Joseph A Gleason
Pan Am's GMRD was prime contractor to the US Air Force for operations and maintenance of the Atlantic Missile Range (re-designated the Eastern Test Range) but commonly called Cape Canaveral.  During the interview, Pan Am made me an offer. 

I spent the first 3 months attending an Operations school learning about missiles, launches, complexes, etc and was then assigned to one of the Air Force's 8 missile tracking ships as Ship Operations Manager; a task whose responsibilities included total ship performance except for direction of the maritime crew. 

I supported this task for 14 months then requested a new assignment at Cape Canaveral because I wanted to get married.  I had convinced JoAn through the use of guile, negotiation, and a promise to change to marry me.  This decision turned out to be the best judgment call of my entire career.  JoAn and I had met while I was in college and had gotten along extremely well although as I look back I am sure she was under divine guidance.  Our family now consists of 4 children, 8 grandchildren and, as of this writing, 43 years of happiness. 

At Canaveral, I was given the job of Superintendent of Range Operations responsible for the launch, radar and telemetry tracking/ command and control of various rockets including Polaris, Minuteman, Atlas/Agena, Atlas/Centaur/ Titan/ Titan/Centaur, Delta and Saturn.  This period marked the earnest beginnings of our Nation's foray into the missile business and each week had a new R & D missile, communications satellite, space probe or spacecraft being launched, sometimes 2 a day.  It was a highly charged environment that made going to work each day very easy and very satisfying.  All totaled, I counted down and launched over 100 missiles from the ETR's Range Control Center. 
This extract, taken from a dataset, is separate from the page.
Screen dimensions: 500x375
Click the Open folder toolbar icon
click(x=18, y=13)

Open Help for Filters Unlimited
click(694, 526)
Then the Saturn S/Apollo Program came on the scene.  KSC, NASA's spaceport, was being developed west of Canaveral, across the Banana River to perform these launches but was not yet ready, so Cape Canaveral was responsible for all aspects of the early Apollo launches.  I was appointed the responsibility for the launches of that program for the Eastern Test Range and did so from the launch of Apollo 1 through the launch of Apollo 13. 

After the safe return of the damaged Apollo 13 spacecraft/ the Government began to reduce NASA's and the Air Force's space launch budgets with the result that people on both sides of the Banana River began to be reduced-in-force (RlFd).  These were extremely difficult times for all Cape Canaveral/ Patrick AFB and Kennedy Space Center employees.  I watched many capable/ talented people lose their jobs and move away during these troubled times.  I continued to work although the launch schedule and missile business was much reduced and an air of job uncertainty permeated the entire Central Florida region; especially in the Cape Canaveral area.

Once again fate intervened.  I was sitting at home one Saturday afternoon watching the baseball game on television when the phone rang.  The call was, purportedly, from a personnel rep of the Jet Propulsion Laboratory in Pasadena, California offering me an interview for a job on the Mariner Mars 1971 program.  Being a suspicious type I thought it was local friends trying to have a good laugh at my expense, so I informed the caller to send me a telegram confirming his story or I would ignore the call.  Three hours later, a telegram arrived at my front door.